_RECORDS SUPPLIED_.
○ ○ ○ ○
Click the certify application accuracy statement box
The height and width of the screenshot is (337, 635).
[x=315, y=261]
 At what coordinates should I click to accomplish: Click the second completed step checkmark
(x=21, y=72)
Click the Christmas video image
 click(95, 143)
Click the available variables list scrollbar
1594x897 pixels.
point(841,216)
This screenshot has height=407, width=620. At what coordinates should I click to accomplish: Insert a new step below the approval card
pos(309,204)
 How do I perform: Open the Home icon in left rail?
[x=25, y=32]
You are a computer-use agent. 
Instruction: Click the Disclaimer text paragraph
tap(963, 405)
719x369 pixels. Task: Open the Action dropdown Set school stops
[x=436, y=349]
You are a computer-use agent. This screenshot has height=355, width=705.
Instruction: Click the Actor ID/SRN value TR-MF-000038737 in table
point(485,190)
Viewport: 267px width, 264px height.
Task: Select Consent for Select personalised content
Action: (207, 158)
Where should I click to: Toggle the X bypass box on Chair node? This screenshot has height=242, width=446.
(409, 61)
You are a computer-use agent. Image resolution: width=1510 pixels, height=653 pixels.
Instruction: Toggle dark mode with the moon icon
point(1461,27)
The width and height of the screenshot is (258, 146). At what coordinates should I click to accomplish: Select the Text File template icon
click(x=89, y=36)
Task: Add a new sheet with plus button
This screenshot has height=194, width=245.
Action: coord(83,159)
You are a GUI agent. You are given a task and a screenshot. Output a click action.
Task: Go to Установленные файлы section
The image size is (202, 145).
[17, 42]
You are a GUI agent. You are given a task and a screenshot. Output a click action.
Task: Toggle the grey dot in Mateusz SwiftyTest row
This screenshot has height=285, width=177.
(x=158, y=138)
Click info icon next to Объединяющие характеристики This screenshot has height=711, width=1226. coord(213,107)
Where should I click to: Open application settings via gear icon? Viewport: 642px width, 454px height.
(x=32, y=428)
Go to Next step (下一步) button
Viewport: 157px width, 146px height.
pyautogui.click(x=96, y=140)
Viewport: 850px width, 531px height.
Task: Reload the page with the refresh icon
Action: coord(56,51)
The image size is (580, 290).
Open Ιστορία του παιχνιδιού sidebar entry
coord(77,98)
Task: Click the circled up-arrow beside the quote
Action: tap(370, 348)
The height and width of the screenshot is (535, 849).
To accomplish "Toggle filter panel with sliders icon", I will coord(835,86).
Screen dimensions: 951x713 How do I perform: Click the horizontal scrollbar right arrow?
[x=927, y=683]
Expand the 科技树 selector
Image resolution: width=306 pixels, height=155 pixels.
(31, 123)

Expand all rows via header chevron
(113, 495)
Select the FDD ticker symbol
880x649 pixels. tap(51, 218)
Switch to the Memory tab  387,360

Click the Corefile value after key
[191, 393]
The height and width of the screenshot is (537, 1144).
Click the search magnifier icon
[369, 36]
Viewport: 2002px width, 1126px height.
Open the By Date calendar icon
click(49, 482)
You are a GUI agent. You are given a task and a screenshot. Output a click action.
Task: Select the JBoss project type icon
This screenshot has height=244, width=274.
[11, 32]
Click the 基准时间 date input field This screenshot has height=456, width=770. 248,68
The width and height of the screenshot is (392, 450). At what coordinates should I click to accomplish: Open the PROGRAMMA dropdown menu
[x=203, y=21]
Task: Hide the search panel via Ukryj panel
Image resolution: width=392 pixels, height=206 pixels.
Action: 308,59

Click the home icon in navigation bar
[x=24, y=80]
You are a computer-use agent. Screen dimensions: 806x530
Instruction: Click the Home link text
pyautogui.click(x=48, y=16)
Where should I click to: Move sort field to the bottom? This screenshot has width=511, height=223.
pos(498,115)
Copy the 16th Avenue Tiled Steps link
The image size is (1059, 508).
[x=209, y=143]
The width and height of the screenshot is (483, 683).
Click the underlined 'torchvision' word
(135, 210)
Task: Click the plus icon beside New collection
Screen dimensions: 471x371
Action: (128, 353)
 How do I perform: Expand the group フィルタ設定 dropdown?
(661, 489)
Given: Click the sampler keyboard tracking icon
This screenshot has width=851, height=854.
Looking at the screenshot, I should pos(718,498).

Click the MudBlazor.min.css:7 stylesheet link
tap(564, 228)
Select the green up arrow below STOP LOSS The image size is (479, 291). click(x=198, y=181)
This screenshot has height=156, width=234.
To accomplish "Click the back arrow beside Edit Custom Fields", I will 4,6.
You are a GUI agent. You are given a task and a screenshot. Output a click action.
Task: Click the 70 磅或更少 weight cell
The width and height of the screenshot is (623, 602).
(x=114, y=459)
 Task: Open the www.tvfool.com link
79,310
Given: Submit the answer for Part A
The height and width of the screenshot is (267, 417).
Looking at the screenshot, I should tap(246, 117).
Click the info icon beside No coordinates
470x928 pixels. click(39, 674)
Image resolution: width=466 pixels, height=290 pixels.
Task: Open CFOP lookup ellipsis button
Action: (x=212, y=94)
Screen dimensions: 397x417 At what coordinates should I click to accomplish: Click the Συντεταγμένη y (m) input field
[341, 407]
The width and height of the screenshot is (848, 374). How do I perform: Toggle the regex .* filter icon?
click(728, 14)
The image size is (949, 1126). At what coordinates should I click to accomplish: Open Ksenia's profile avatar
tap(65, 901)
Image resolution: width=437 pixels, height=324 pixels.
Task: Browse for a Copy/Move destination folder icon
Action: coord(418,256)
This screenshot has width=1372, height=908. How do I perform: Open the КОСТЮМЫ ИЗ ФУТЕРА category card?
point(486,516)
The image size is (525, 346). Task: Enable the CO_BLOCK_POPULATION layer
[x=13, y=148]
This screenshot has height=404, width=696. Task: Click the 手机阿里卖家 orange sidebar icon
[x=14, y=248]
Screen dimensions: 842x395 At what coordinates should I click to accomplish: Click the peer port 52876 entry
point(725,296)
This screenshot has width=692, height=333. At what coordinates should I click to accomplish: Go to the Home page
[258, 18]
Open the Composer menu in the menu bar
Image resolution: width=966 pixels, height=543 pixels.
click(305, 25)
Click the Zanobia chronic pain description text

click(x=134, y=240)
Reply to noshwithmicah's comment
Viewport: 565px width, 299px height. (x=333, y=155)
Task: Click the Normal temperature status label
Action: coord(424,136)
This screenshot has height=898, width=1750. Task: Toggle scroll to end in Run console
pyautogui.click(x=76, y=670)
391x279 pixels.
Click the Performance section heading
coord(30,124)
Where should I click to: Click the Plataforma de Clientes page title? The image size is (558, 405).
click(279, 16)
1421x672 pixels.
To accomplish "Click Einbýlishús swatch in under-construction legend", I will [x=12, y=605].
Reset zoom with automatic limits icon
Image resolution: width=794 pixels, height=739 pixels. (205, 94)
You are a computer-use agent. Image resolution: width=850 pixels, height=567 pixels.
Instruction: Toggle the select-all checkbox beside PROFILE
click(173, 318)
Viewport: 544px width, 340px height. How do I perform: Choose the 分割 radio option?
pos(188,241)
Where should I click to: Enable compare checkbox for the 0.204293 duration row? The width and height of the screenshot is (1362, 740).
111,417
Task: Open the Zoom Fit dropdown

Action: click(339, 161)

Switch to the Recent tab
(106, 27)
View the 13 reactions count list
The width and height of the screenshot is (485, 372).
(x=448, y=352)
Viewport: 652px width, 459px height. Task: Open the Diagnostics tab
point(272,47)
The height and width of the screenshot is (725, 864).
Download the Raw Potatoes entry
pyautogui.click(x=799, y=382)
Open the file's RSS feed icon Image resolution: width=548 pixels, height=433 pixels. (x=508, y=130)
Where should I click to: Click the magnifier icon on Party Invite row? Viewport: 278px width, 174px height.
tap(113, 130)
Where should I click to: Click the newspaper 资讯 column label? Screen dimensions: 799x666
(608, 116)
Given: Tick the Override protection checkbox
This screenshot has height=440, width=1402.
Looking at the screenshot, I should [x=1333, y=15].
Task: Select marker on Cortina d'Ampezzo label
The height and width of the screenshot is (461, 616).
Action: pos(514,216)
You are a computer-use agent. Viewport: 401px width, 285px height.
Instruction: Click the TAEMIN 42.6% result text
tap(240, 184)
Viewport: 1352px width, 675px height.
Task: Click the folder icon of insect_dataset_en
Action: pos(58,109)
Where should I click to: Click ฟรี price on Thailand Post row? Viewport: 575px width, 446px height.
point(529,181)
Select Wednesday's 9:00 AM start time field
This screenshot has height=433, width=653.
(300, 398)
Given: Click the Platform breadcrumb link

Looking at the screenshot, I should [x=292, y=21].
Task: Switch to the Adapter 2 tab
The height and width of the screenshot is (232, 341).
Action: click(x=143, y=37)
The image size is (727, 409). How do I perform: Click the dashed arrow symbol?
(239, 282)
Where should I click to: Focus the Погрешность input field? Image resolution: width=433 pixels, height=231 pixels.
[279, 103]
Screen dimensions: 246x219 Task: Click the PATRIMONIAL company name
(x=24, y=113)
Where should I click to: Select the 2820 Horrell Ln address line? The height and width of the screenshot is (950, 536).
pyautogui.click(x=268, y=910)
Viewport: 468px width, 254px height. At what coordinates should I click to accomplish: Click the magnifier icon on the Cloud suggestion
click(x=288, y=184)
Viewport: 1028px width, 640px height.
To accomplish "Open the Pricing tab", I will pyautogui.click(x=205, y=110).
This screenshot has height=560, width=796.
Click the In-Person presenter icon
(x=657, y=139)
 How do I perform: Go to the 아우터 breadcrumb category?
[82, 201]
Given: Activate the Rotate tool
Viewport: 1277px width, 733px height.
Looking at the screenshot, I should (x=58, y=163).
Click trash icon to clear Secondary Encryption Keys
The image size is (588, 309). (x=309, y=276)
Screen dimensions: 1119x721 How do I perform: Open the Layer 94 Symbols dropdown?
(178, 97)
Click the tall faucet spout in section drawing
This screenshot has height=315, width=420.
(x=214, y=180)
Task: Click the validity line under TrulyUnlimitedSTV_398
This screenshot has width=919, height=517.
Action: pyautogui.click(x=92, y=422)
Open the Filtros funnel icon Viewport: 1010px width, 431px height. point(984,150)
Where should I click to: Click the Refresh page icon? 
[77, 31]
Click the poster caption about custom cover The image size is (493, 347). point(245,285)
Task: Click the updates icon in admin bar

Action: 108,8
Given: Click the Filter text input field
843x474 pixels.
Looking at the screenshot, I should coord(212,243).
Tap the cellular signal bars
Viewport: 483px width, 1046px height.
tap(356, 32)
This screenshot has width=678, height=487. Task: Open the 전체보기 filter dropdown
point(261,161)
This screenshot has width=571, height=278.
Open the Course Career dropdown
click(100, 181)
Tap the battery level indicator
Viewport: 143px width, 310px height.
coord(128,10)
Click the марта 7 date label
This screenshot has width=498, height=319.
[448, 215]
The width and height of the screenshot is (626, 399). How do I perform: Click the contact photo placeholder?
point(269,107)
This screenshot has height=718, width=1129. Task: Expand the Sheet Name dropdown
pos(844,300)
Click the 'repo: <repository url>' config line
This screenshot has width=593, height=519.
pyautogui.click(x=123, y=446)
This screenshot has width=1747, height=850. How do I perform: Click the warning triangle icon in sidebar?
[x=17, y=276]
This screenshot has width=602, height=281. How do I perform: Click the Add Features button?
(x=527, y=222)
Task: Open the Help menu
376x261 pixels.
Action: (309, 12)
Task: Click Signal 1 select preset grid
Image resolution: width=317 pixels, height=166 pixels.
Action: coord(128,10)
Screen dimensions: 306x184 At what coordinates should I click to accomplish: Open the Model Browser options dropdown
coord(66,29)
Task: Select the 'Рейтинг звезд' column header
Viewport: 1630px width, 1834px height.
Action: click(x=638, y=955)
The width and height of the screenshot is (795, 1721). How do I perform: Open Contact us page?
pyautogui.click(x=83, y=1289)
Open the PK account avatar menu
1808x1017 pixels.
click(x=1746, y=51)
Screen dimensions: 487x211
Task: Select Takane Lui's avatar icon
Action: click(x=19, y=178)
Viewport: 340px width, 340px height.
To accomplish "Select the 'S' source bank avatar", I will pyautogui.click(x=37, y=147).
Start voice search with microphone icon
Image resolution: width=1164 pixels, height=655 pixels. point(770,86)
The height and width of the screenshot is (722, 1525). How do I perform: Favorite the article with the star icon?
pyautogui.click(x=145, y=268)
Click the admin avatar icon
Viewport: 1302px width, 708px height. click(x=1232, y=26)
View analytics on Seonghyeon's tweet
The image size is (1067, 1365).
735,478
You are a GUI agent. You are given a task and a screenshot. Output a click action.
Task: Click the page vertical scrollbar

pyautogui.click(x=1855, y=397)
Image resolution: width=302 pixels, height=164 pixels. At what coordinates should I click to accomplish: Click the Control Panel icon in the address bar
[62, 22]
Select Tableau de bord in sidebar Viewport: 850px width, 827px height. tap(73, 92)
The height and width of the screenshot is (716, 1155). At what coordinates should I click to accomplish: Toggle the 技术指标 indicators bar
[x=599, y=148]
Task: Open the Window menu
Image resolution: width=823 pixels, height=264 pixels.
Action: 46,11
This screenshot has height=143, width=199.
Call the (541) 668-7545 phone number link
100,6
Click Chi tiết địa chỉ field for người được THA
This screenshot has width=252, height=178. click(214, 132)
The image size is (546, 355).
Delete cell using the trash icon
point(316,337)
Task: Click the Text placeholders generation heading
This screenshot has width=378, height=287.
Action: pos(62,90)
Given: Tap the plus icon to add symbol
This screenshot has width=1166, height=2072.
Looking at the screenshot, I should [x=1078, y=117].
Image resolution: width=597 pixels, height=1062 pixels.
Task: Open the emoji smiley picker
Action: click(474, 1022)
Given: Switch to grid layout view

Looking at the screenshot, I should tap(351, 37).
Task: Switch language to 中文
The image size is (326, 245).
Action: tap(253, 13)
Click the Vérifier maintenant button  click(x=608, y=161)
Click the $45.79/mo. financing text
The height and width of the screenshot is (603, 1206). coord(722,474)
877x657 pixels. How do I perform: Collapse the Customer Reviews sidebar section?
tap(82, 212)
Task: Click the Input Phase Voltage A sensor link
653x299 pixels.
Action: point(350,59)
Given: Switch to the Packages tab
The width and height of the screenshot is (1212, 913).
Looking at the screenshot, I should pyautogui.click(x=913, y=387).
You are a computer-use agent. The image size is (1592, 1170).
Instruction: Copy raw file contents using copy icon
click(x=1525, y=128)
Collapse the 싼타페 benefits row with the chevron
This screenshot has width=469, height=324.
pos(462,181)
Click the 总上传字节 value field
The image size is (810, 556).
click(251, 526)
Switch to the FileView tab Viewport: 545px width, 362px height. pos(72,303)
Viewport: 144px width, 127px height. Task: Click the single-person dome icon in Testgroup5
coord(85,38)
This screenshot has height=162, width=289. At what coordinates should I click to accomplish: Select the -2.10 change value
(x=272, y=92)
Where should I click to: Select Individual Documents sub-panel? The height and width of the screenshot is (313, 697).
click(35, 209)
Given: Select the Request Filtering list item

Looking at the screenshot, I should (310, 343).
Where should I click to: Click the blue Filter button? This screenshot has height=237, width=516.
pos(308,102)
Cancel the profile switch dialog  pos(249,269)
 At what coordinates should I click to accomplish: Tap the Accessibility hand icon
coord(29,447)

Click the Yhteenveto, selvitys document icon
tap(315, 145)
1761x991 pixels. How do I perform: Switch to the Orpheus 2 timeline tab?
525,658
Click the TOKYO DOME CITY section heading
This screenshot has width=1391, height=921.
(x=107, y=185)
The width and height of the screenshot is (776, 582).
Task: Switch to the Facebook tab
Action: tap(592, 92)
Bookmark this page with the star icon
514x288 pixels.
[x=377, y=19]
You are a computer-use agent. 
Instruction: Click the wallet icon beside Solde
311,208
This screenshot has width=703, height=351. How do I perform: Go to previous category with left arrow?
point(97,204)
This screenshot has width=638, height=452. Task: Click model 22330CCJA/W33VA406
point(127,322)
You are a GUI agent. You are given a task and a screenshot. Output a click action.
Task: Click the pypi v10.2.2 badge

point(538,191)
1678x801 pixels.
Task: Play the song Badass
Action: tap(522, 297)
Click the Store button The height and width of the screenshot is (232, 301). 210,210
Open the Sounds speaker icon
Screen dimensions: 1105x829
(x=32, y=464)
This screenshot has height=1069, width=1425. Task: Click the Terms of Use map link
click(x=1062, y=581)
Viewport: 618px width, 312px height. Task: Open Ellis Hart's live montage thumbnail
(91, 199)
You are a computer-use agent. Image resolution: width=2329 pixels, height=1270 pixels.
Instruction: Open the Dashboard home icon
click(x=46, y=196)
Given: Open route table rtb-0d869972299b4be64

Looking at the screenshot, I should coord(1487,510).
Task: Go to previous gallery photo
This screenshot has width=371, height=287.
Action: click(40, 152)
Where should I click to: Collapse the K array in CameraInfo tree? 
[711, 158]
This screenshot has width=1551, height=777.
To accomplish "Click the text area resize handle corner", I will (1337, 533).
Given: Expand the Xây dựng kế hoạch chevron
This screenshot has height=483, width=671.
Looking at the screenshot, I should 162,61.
○ ○ ○ ○
_WHAT YOU ARE ASKED TO DO_. Render the records from the line containing "Task: Switch to the Adapter 2 tab" through the line containing "will pyautogui.click(x=205, y=110)." as a Markdown table with two columns, Row and Line. Number each row and skip any blank lines.

_FINISHED TASK_.
| Row | Line |
|---|---|
| 1 | Task: Switch to the Adapter 2 tab |
| 2 | The height and width of the screenshot is (232, 341). |
| 3 | Action: click(x=143, y=37) |
| 4 | The image size is (727, 409). How do I perform: Click the dashed arrow symbol? |
| 5 | (239, 282) |
| 6 | Where should I click to: Focus the Погрешность input field? Image resolution: width=433 pixels, height=231 pixels. |
| 7 | [279, 103] |
| 8 | Screen dimensions: 246x219 Task: Click the PATRIMONIAL company name |
| 9 | (x=24, y=113) |
| 10 | Where should I click to: Select the 2820 Horrell Ln address line? The height and width of the screenshot is (950, 536). |
| 11 | pyautogui.click(x=268, y=910) |
| 12 | Viewport: 468px width, 254px height. At what coordinates should I click to accomplish: Click the magnifier icon on the Cloud suggestion |
| 13 | click(x=288, y=184) |
| 14 | Viewport: 1028px width, 640px height. |
| 15 | To accomplish "Open the Pricing tab", I will pyautogui.click(x=205, y=110). |